Excerpt provided:
Scientific classification
- Kingdom: Plantae
- Clade: Tracheophytes
- Clade: Angiosperms
- Clade: Eudicots
- Clade: Asterids
- Order: Ericales
- Family: Polemoniaceae
- Genus: Gilia
- Species: G. millefoliata
- Binomial name: Gilia millefoliata Fisch. & C.A.Mey.

= Gilia millefoliata =

- Genus: Gilia
- Species: millefoliata
- Authority: Fisch. & C.A.Mey.
- Conservation status: G2

Species of flowering plant

Gilia millefoliata is a species of flowering plant in the phlox family known by the common name manyleaf gilia. It is native to the coastline of Oregon and northern California, where it grows in sand dune habitat.

Data shown:
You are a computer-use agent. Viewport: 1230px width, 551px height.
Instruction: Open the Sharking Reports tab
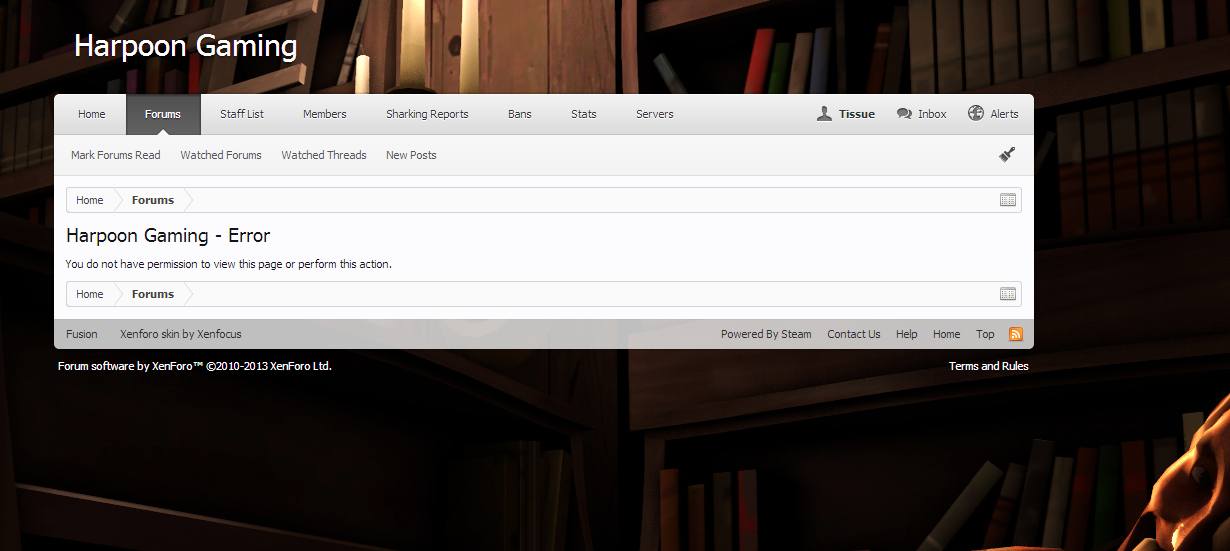click(427, 114)
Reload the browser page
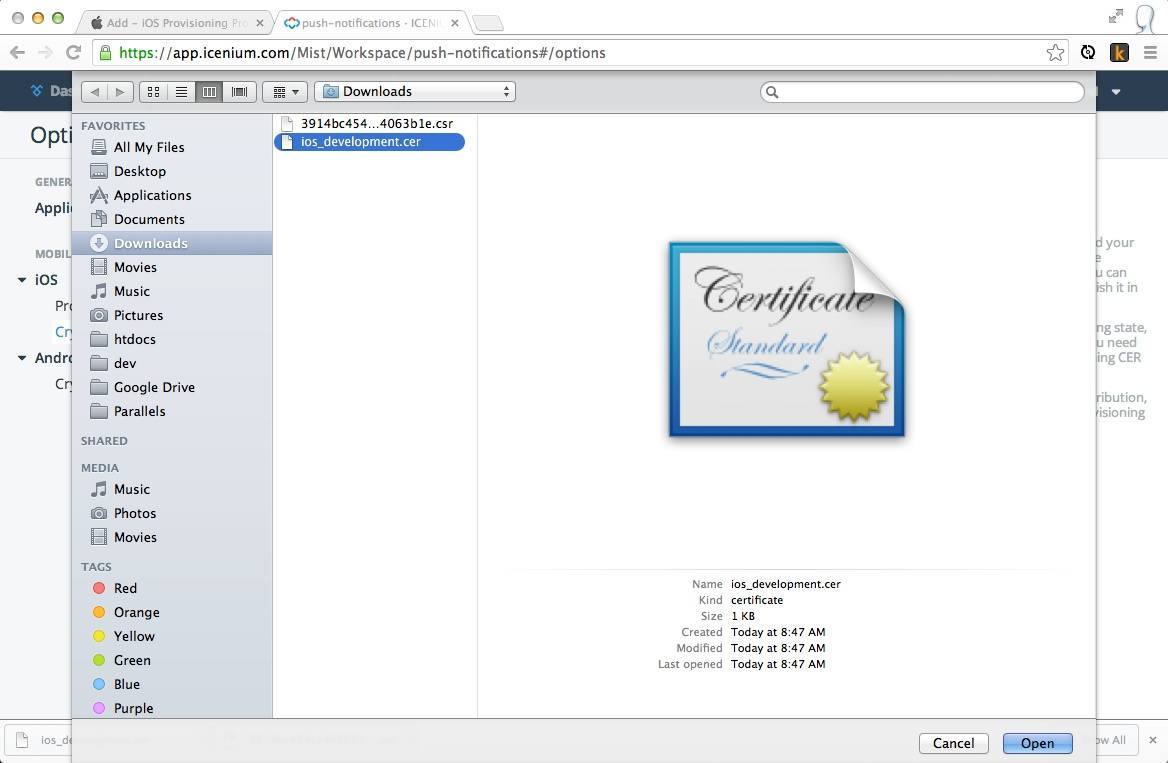Viewport: 1168px width, 763px height. tap(73, 53)
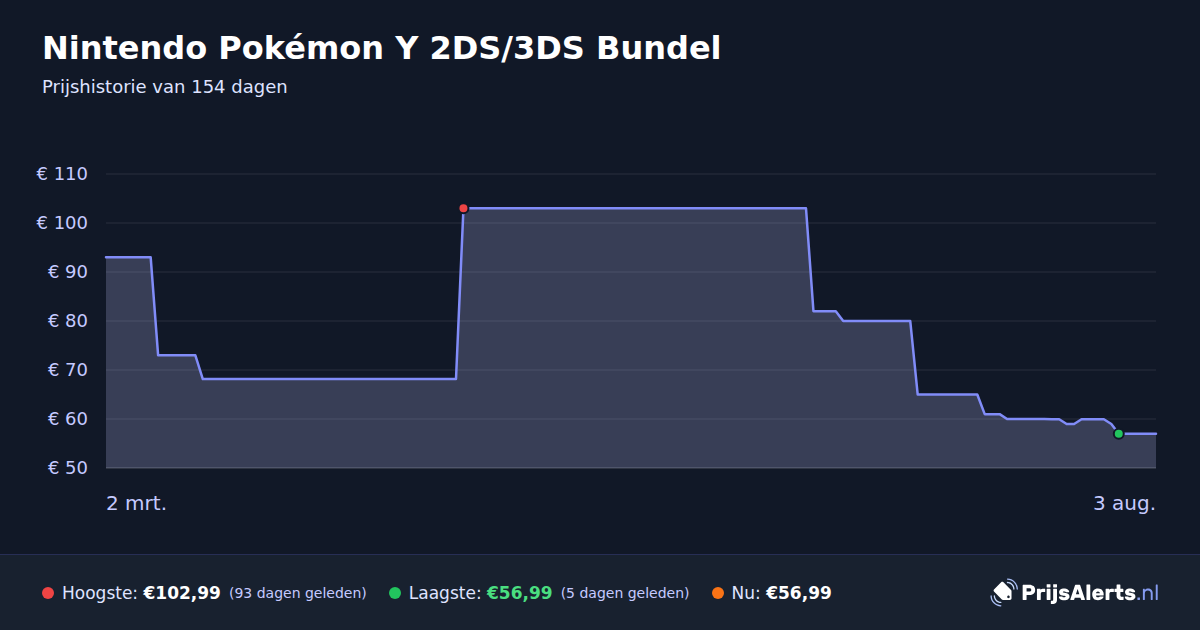Click the orange dot beside Nu
The height and width of the screenshot is (630, 1200).
point(717,593)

Task requirements:
1 - According to the text on Gilia millefoliata, what kind of habitat does this plant grow in?
2 - Pick up the text on Gilia millefoliata right after its last sentence and keep it going.

Answers provided:
1 - Sand dune habitat.

2 -
==Description==
This wildflower grows a branching stem reaching maximum heights near 30 centimeters. The stem is dark green with some red coloration and is covered in abundant glandular hairs. The exudate gives the herbage a skunklike scent. The fleshy leaves are mainly located in a basal rosette at the ground and they are sparsely scattered along the stem as well.

The inflorescences at the ends of the stem branches are small clusters of glandular flowers. Each flower is up to a centimeter wide and is mainly lavender to purple with a white or yellowish throat with purple spots in it. The fruit is a small capsule up to a centimeter wide.